**Exercise prompt**
Select all lines in the records that include "agent".

**Material for this exercise**
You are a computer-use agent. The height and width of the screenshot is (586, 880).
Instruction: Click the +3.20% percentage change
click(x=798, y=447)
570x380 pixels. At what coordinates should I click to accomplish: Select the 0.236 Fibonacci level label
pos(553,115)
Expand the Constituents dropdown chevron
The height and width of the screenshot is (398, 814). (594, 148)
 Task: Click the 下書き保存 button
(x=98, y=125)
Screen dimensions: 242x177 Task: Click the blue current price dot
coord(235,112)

--

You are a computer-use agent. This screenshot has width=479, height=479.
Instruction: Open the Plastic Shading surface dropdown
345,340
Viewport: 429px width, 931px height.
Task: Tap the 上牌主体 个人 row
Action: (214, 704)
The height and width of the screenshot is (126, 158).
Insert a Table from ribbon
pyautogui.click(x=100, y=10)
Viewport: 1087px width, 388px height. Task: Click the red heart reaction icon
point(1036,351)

**Reply**
You are a computer-use agent. The height and width of the screenshot is (586, 880).
You are a computer-use agent. This screenshot has width=479, height=479.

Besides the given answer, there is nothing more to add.